And, my shift actually went quicker because of it. The winds were finally easing off a bit. We had shaken out the second reef earlier in the day when the winds dropped below 25, followed by the first reef when they dipped below 20. While it was still blowing a steady 17-18 during my shift (an amount that would worry me on our Niagara) on the Freydis, with the sails fully up, it was a nice, steady ride. With reliable winds, the big seas were our main concern and I liked sitting at the helm imagining myself actually steering through those collosal waves (that way if Auto did lose juice I could do it when the time came.) Little did I know I would get more than my desired share of that experience on this trip. But, before I knew it, it was nearing 2:00 a.m., the winds were lightening up, Johnny was rousing down below and I was about to hand over the reigns of that bashing boat (one of my favorite feelings) and crash back into my soft, cottony palace of sleep below (another of my favorite feelings). Life was good.
Until the unmistakeable scent started to seep in. The smell of burnt plastic in your berth? NOT NORMAL.
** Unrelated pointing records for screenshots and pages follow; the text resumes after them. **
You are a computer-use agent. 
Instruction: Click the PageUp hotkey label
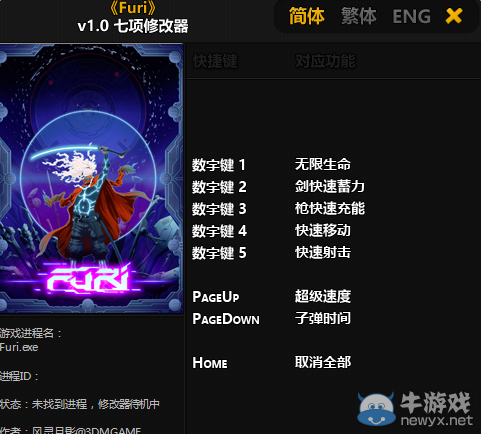pyautogui.click(x=216, y=297)
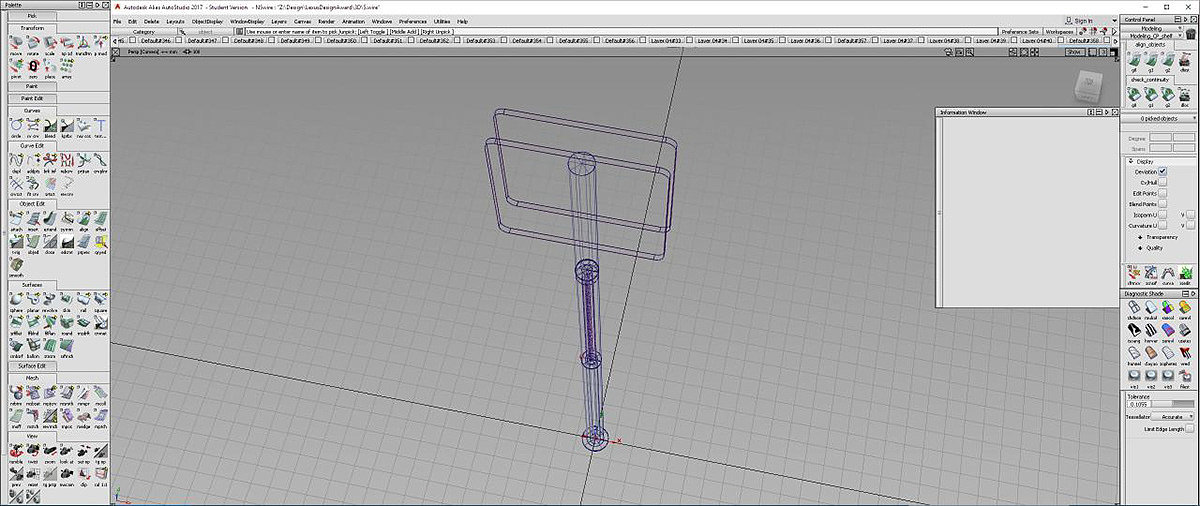1200x506 pixels.
Task: Enable the Limit Edge Length checkbox
Action: pyautogui.click(x=1190, y=429)
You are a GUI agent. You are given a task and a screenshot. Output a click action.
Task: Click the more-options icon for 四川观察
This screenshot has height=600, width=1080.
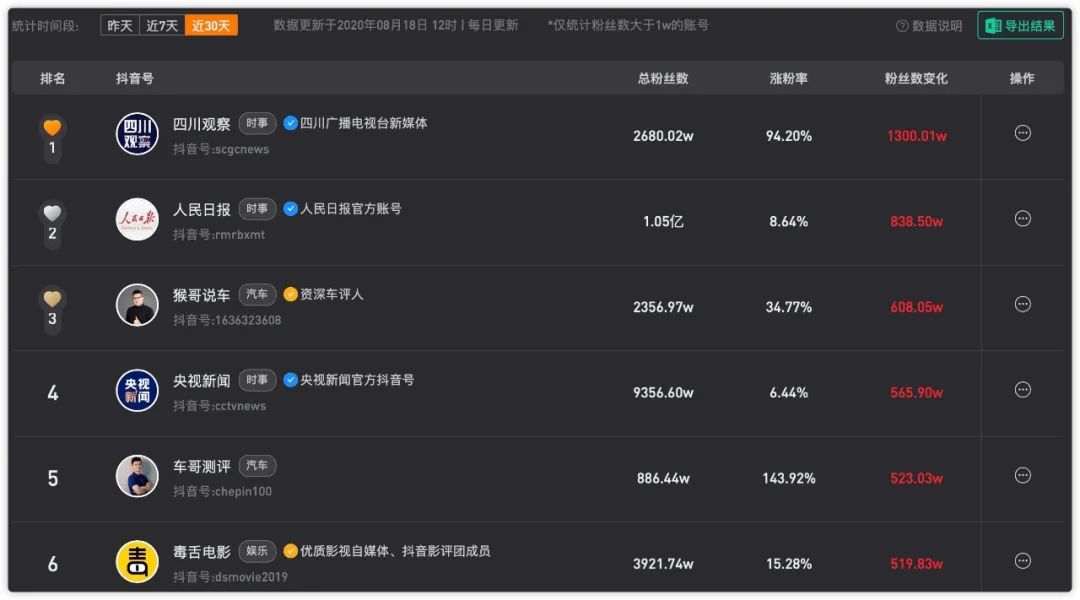point(1022,133)
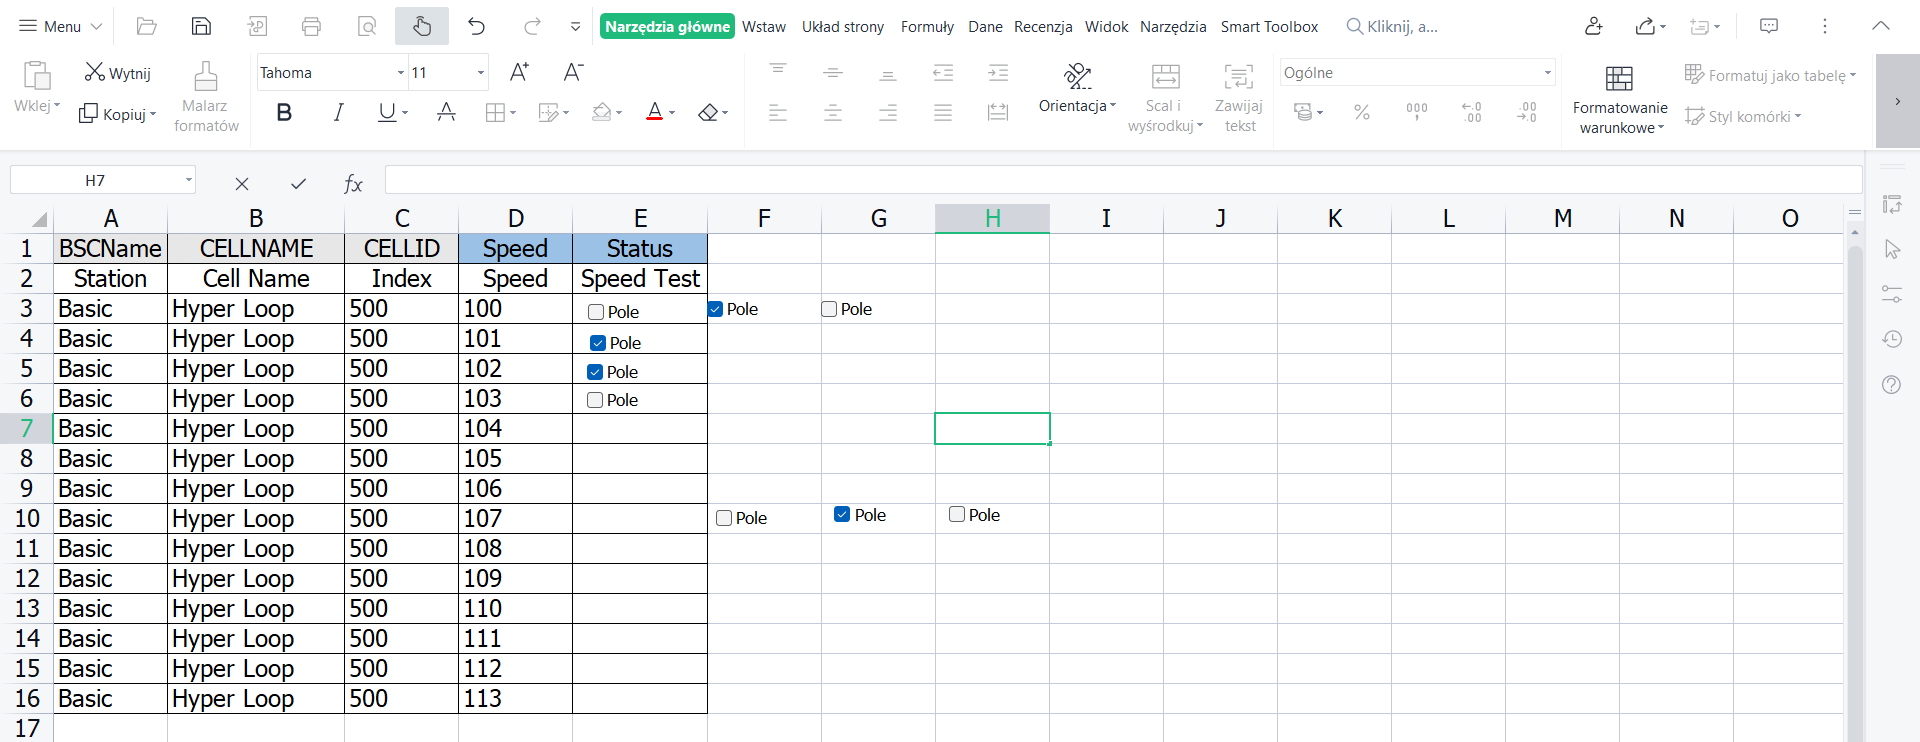Uncheck the Pole checkbox in cell E4
This screenshot has height=742, width=1920.
click(x=598, y=343)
It crept into my dreams at first. I was in a kitchen somewhere scraping an oven. Then footsteps thundered overhead. I started to rouse, but I felt so confused. Where am I? What’s that smell? When did we crank? I blinked my eyes awake to the sight of Yannick, his head careened downward into mine and Phillip’s berth from the hatch overhead, darting his eyes all over the room. I popped my head out of the hatch, coughed up melted plastic fumes and asked what was going on. Then Johnny emerged from the engine room on port with the sad state of the muffler in his hands.
Aren’t offshore voyages fun? If you just said, “Heck yeah!” we need to talk. I’m helping to light a fire under my followers who are serious about cruising by getting them booked on some fantastic offshore voyages this winter, starting with a Thanksgiving voyage with us to Isla Mujeres that we are filling now with Patrons. If you are serious about wanting to travel offshore this winter, send me an email NOW and let me get you on board this fine vessel! Boat tour coming soon.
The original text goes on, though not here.